• **What is being asked**:
Copy the records word for word, starting from the first line and stopping after the line that contains "Action: [360, 331]". Omit the pictures from your copy.

^^^^

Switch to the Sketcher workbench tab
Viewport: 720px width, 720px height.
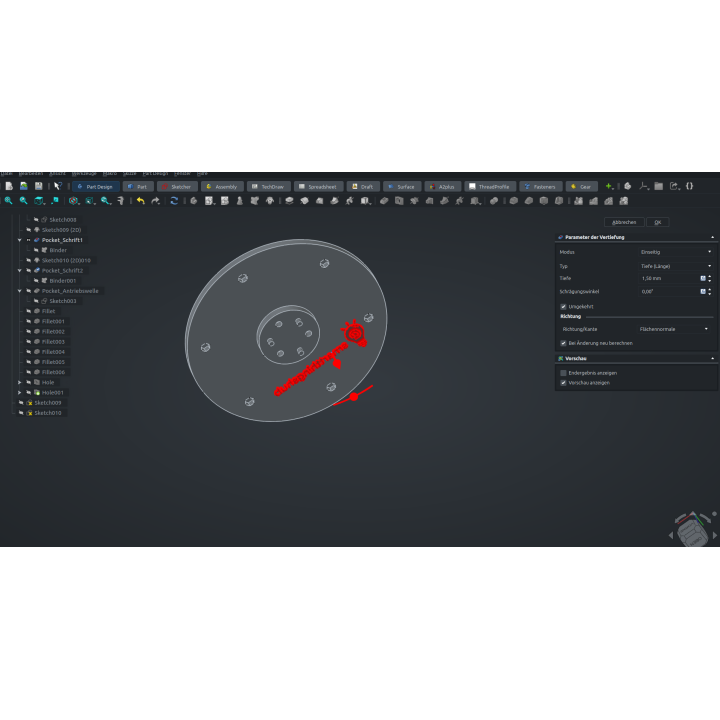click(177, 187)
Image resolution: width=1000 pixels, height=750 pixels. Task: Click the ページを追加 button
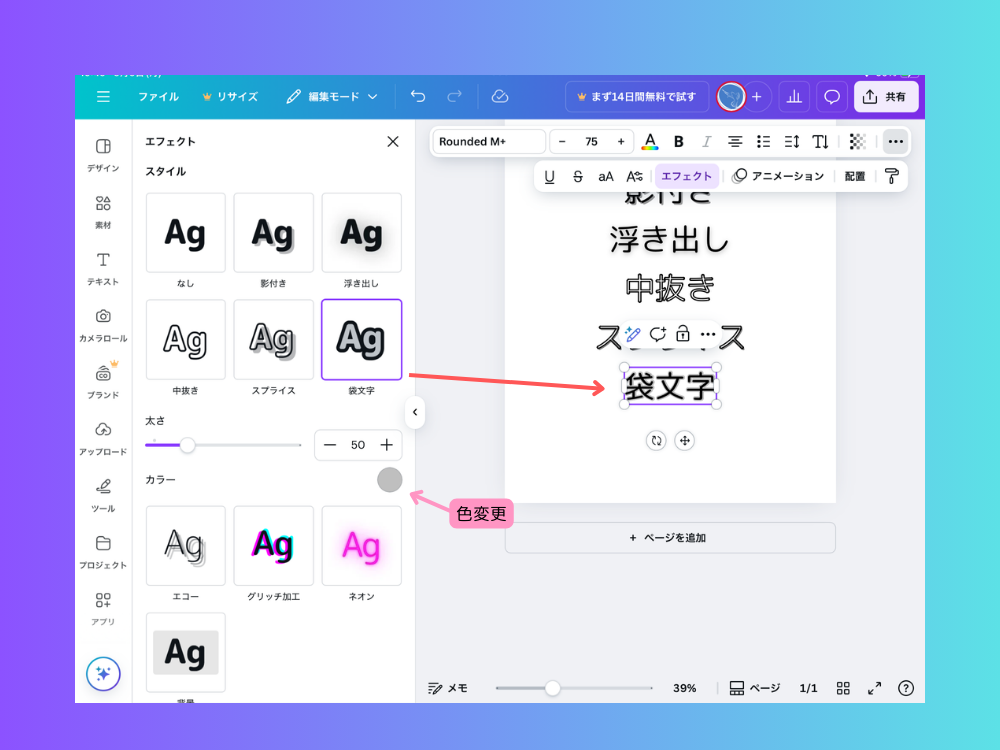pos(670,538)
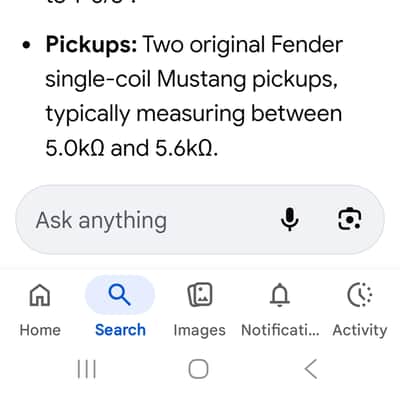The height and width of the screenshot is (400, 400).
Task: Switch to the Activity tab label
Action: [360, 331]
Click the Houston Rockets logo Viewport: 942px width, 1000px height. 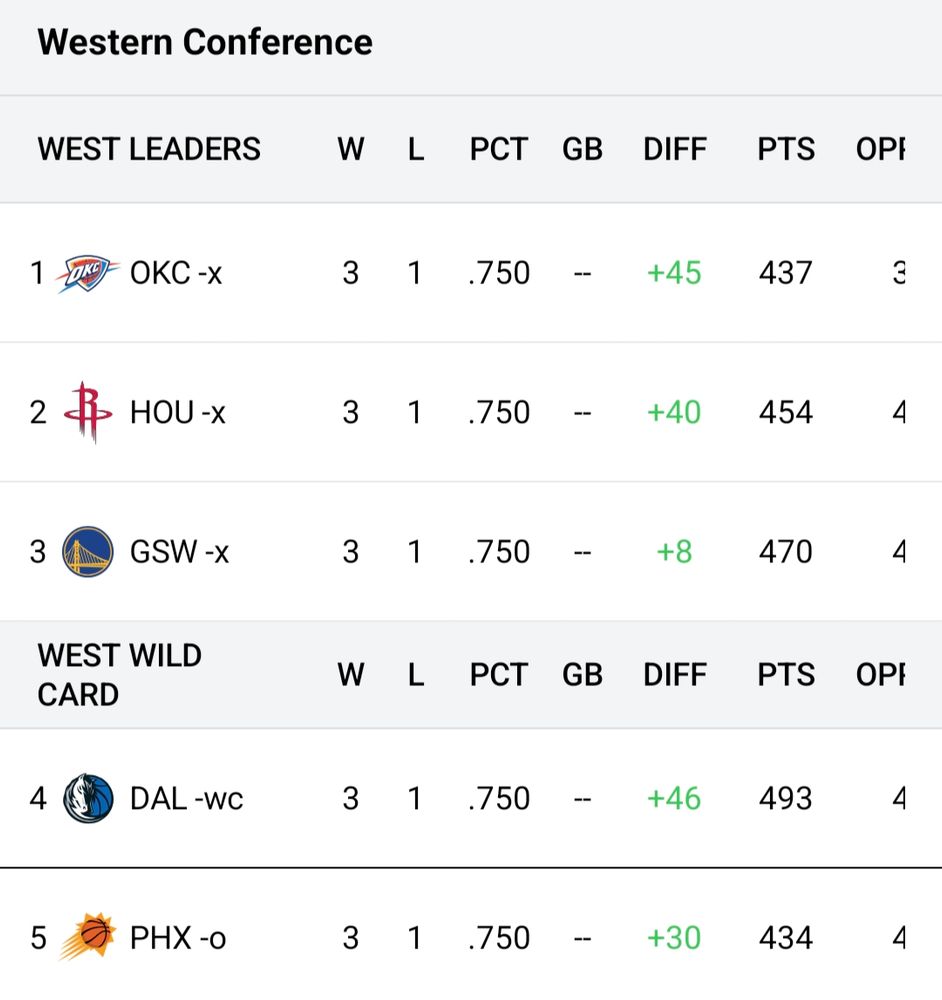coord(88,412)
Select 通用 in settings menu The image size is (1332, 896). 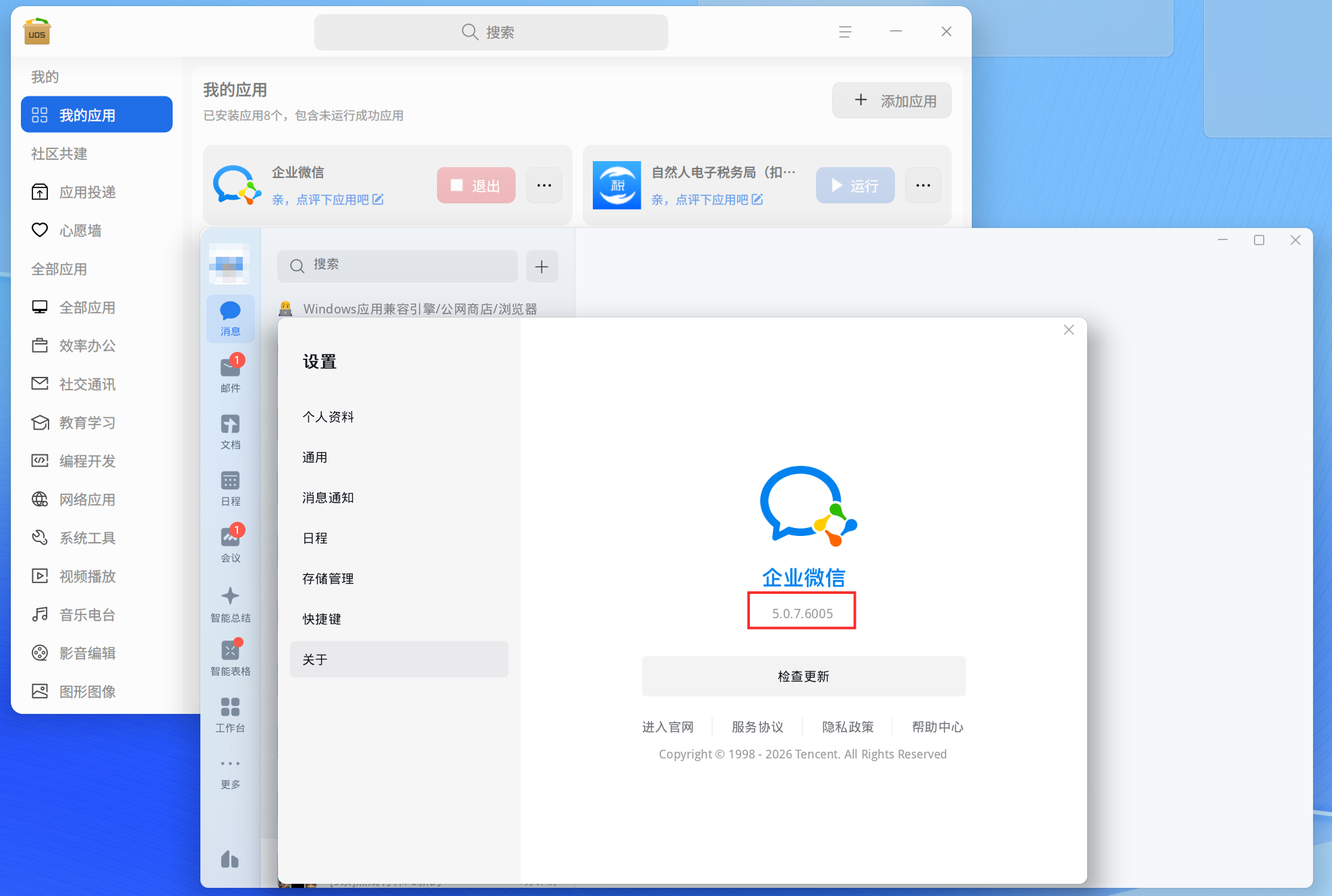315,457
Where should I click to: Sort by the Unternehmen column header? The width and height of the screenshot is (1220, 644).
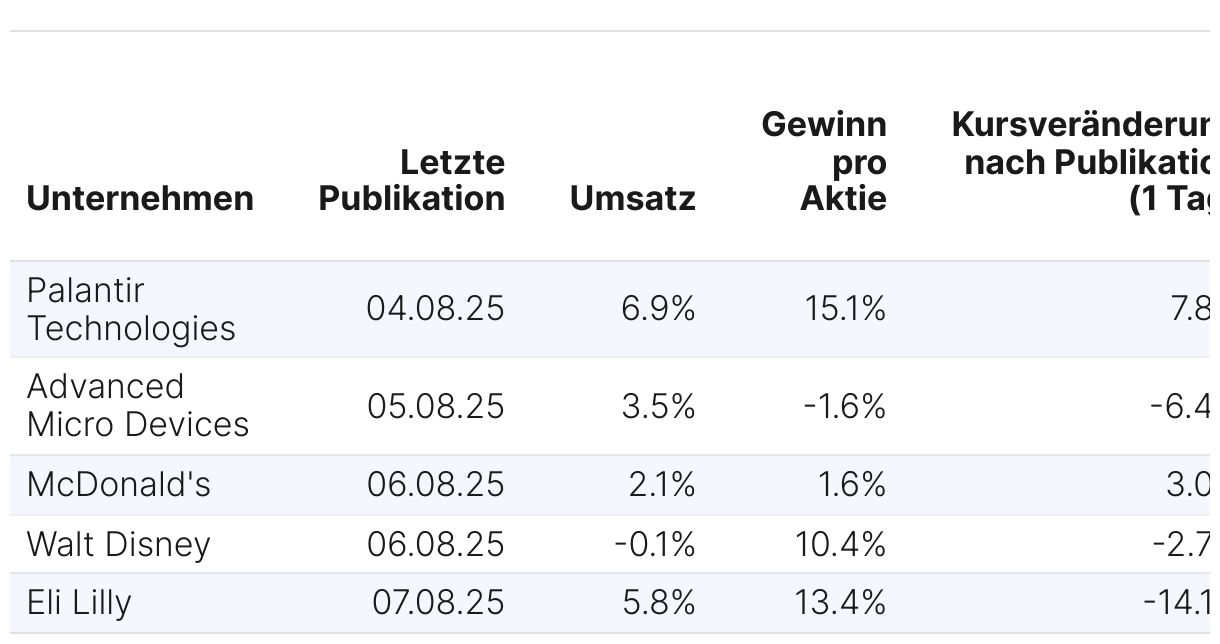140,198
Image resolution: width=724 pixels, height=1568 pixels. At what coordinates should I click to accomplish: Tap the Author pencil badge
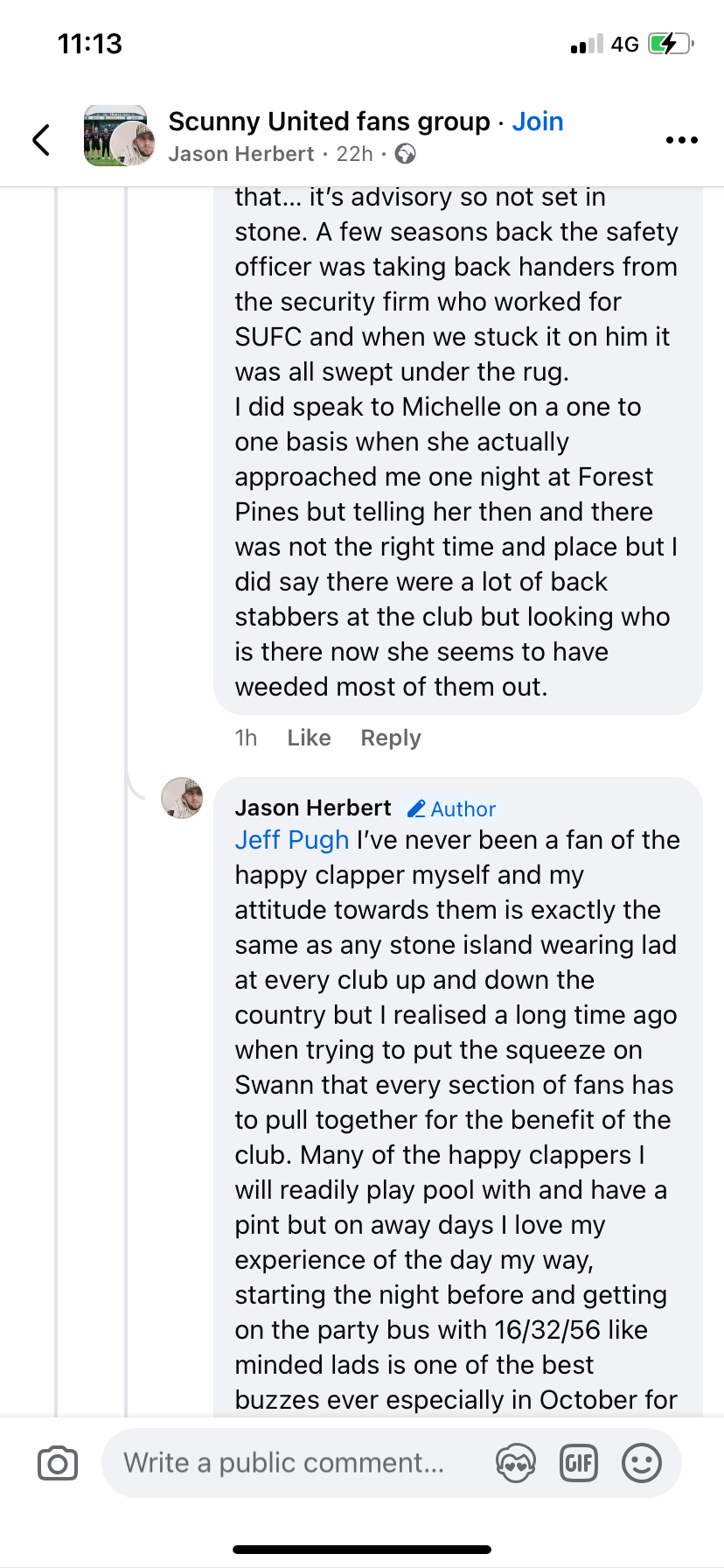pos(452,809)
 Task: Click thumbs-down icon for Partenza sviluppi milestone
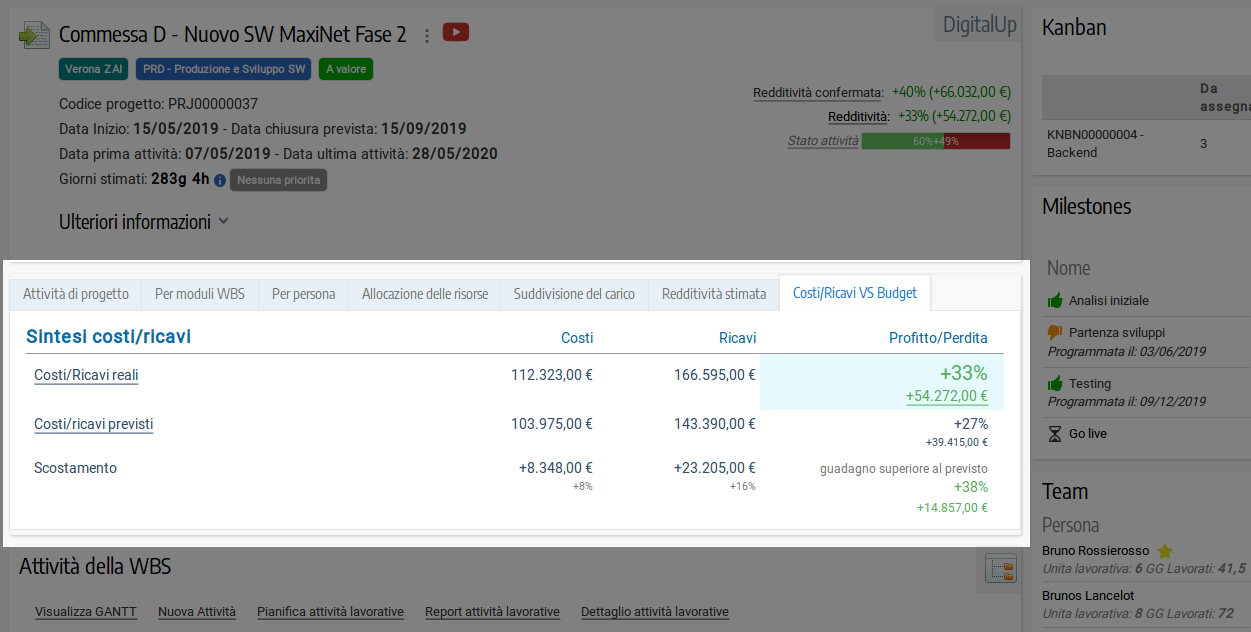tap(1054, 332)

^^^^

• **Solution to this problem**:
Switch to the Sketcher workbench tab
Viewport: 720px width, 720px height.
click(177, 187)
Image resolution: width=1000 pixels, height=750 pixels. Task: Click the ページを追加 button
pos(670,538)
The height and width of the screenshot is (400, 400).
Task: Switch to the Activity tab label
Action: [360, 331]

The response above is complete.